Our time here has been incredible. It is hard to summarize more simply than that. We had our debriefing team meeting on Sunday, and one of the questions we had to answer was how we were going to respond to questions from home. Obviously when most people ask, “So how was it?” they don’t want a book-long reply.
There were a few prompts to get us thinking. The first asked for a meaningful story. I thought of my homestay family here in Bethlehem. During the 2000 intifada–when Israel invaded the Palestinian West Bank and occupied for 40 days–our homestay family had their yard occupied by the military and they were only allowed out of their house for two hours per day. The eldest daughter was only 6, but she told us this story and said she remembers it like it was yesterday. In fact, last night IDF jets were doing practice rounds above Bethlehem and she freaked out; they were close enough to the ground that it rumbled the house and she thought it was another tank in their yard—she is now 19.
The next prompt asked where our team had the greatest impact. This question made us a bit uncomfortable because it sounds like we are tooting our own horn. However, it is valuable to reflect on. Our work was best received in Nazareth. We were just forwarded an email from our missions director. She only received incredibly positive feedback from our overseer in Nazareth, who ultimately concluded with an open invitation to any Trinity student interested in coming to the hospital. Apparently people are still asking after us! I’m glad that love was mutual.
Another prompt asked how we saw God moving on this trip. We were blessed at every step of the way and we have seen opportunities conclude that only God could have orchestrated. For example, five weeks ago we were introduced to a Nazareth nursing professor who wanted to potentially set up a nursing exchange program with our school, and she was only interested in pursing this because we were a Christian university. Four weeks later, a Trinity nursing professor was in Jerusalem and was very encouraged and open to this idea.
All in all, our time here has concluded too quickly, but I am so grateful for the people who have poured into us, and the encouragement we were able to return, and for the dialogues exchanged. We have met Jews, Messianic Jews, Messianic Believers, Arab Christians, Palestinian Christians, Catholics, Baptists, Evangelicals, atheists, nominal Muslims, practicing Muslims, Armenians, Romanians, Russians, Kuwaitis, ex-pats, immigrants, refugees, missionaries, soldiers, pastors, priests, chaplains, nuns, and student volunteers. I would love to say we now understand the conflict, but if anything, we have only touched the surface.

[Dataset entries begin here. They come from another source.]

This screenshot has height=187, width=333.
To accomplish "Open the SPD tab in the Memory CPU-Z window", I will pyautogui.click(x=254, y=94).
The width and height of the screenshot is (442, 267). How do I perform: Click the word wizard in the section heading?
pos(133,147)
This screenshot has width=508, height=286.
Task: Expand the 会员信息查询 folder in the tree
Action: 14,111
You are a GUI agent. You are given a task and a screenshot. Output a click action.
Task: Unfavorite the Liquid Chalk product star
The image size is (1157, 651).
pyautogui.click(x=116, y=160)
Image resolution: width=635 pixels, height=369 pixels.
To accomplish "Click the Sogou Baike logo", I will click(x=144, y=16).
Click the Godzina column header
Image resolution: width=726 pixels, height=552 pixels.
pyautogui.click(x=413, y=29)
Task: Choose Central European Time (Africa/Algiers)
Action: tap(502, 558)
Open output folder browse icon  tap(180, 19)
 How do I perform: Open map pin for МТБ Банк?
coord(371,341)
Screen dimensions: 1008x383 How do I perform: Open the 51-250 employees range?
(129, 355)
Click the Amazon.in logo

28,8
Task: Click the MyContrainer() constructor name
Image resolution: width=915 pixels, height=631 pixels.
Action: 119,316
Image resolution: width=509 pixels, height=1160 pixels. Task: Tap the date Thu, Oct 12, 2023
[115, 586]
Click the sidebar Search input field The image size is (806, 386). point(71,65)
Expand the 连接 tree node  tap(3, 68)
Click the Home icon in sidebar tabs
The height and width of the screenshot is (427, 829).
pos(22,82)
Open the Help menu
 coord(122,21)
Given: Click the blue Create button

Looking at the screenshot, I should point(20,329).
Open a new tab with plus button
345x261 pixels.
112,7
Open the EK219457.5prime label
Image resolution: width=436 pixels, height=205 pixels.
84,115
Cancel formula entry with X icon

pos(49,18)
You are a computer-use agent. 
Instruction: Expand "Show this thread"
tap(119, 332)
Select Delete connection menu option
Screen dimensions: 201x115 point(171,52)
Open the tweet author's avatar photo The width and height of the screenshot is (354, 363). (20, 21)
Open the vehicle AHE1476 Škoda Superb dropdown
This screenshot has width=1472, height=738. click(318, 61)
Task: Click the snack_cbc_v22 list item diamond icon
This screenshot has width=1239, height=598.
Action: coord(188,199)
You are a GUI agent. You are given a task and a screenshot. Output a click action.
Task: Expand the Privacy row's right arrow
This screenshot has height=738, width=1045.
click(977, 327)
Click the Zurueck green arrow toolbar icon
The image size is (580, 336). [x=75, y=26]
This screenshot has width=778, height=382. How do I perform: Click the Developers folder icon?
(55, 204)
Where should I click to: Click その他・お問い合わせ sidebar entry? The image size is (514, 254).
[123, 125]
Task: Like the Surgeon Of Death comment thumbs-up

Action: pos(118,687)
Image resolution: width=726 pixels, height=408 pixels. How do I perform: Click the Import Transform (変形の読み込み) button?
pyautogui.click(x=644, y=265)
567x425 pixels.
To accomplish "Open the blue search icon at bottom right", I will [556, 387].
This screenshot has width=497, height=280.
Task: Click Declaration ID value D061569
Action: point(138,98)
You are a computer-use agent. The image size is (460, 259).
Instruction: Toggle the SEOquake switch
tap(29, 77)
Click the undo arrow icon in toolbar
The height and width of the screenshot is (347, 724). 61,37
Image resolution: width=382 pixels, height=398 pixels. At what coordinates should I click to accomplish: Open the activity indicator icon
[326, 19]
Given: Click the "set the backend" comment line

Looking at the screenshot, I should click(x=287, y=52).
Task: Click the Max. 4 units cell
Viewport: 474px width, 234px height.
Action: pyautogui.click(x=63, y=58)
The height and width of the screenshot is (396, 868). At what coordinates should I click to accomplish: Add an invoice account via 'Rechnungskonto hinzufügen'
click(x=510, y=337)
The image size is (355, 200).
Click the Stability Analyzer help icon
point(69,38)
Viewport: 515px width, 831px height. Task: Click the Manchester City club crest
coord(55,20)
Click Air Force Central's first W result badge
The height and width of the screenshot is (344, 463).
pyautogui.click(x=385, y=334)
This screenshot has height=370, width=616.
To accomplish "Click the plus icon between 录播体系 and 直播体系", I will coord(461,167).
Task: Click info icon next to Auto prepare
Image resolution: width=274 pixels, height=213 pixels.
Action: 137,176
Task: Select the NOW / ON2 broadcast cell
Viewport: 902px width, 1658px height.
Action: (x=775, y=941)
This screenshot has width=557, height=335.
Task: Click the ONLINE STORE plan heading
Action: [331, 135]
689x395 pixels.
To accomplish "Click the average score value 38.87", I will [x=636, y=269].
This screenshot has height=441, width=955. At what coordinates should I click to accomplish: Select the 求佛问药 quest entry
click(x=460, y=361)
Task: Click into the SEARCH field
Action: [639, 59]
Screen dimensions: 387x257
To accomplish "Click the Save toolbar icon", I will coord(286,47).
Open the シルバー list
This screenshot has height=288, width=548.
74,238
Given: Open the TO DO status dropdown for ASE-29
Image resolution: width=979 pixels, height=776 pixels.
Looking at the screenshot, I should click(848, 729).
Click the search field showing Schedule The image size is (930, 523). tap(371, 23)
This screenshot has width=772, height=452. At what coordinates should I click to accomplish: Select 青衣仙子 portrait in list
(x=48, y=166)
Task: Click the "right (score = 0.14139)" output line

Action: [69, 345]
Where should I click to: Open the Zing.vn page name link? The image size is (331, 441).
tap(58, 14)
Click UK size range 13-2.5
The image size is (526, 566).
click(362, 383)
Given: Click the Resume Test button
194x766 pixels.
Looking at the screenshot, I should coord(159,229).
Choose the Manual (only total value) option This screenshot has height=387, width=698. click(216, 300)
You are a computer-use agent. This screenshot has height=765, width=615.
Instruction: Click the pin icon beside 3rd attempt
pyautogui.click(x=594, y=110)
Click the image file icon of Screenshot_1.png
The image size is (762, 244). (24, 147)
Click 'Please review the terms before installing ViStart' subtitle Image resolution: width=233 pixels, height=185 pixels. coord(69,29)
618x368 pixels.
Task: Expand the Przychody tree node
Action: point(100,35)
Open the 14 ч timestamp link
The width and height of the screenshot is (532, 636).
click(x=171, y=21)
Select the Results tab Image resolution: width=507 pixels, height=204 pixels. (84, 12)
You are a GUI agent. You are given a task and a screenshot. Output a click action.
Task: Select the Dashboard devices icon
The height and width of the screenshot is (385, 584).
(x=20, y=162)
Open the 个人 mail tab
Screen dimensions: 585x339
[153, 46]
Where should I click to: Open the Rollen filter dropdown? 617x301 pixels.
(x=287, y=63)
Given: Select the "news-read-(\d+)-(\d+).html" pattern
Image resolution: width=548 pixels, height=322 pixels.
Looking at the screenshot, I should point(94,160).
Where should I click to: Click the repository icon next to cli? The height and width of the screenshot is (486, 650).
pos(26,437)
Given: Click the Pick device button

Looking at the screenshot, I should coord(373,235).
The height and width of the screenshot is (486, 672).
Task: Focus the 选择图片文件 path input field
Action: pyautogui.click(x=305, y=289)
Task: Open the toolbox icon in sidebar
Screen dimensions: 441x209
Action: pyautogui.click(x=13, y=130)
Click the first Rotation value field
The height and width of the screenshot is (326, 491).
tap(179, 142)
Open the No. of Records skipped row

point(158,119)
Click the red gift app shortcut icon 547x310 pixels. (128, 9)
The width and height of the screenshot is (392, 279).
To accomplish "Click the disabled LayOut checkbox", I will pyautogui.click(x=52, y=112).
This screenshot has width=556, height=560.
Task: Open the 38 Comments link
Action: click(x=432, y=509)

We fly out in about 15 hours and so I have paused my packing to post. It had been an incredible experience and I thank you for your support and prayer.
We still have a fairly in depth security process to get through as we leave, especially since we have been living and the West Bank and probably consorting with Israeli-dubbed “terrorists” ;). If you would keep us in your prayers as we exit, that would be wonderful. But what are they going to do–throw us out? Hehe.